The real action, however, will be involved in a $400,000 “challenge” purse.

Williams says it’s really just an extension of how 25 million golfers play every weekend, but if that’s really the case, they must have a top-of-the-line laptop in their carts because this format could require some serious number-crunching.

If all that football didn’t give you a headache, trying to figure out this tournament might.

Today is a relative snap. The guys tee it up and try to shoot a low score. The also accrue points in these categories:

--In the fairway off the tee (200 points)

--Longest drive in the fairway (200 points)

--Closest to the pin in regulation (400 points)
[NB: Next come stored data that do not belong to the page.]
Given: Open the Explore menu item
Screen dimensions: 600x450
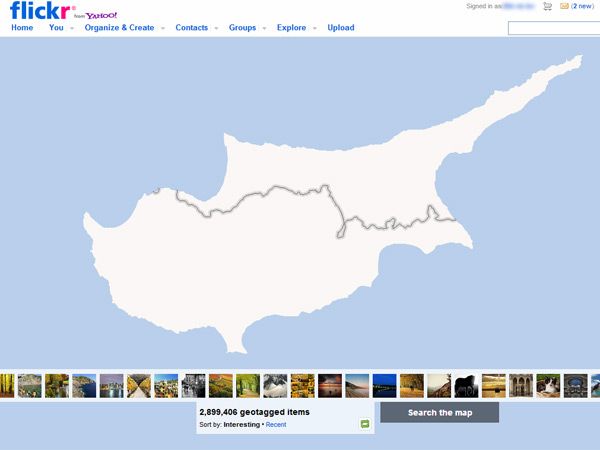Looking at the screenshot, I should (x=291, y=28).
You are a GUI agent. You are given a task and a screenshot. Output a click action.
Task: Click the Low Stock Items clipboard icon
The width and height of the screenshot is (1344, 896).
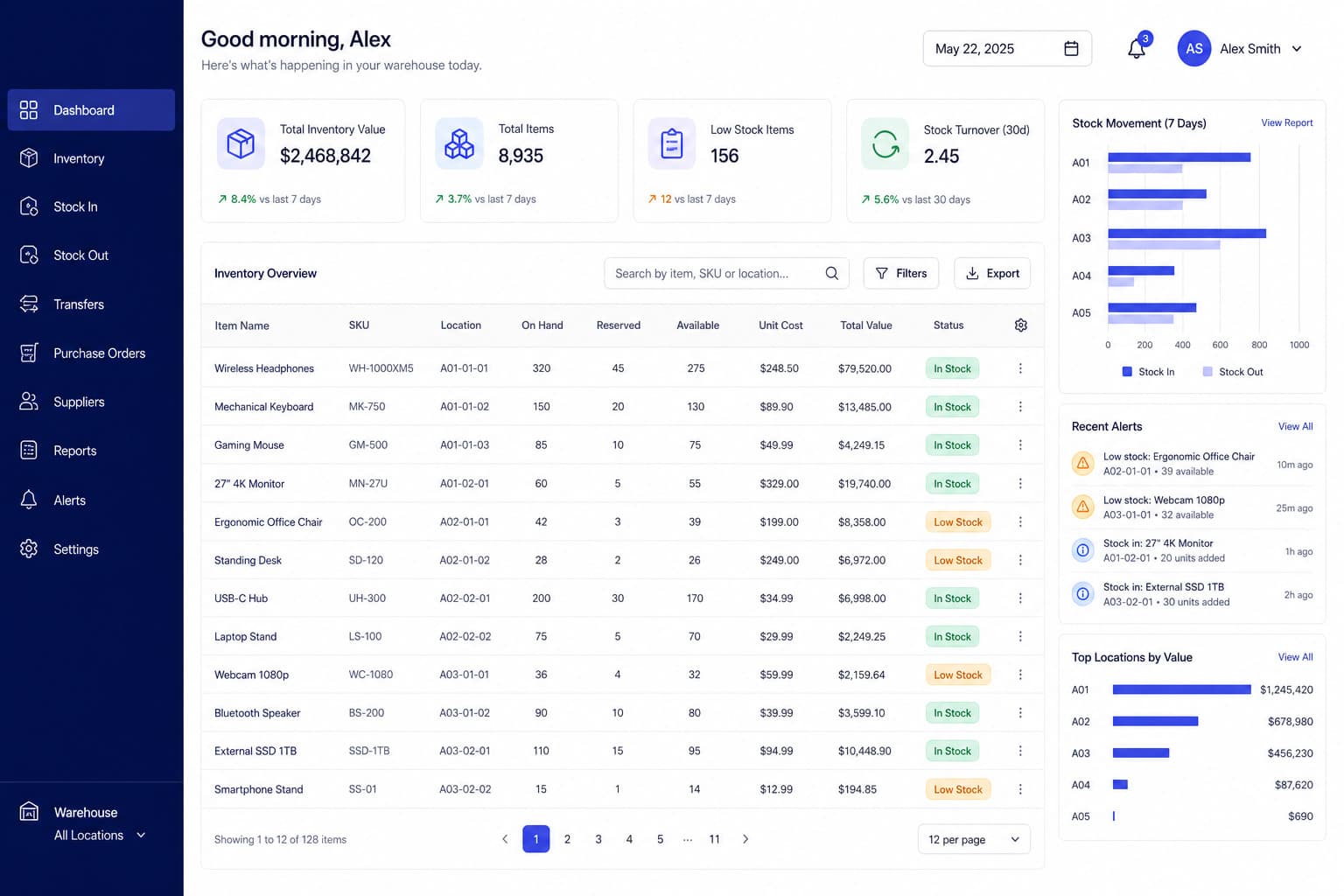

--First on the green (200 points)

--On the green in regulation (200 points)

--Par (200 points)

--Birdie (400 points)

--Eagle (800 points)

--Hole in one (2,000 points)

--Double eagle (3,000 points)

--Sandies: up-and-down out of a bunker (200 points)

--In the hole with a club other than a putter (400 points)

The player with the lowest score today will receive 1,000 bonus points with 700 going to the second-best score, 400 to third and 300 to fourth.

Sunday’s competition gets a bit more complicated, however. On the back nine, players will challenge each other in any of the above categories. If a player wins a challenge, he adds those points to his score, but no one else loses any. If the challenged players wins, he gets the points and the challenger loses them.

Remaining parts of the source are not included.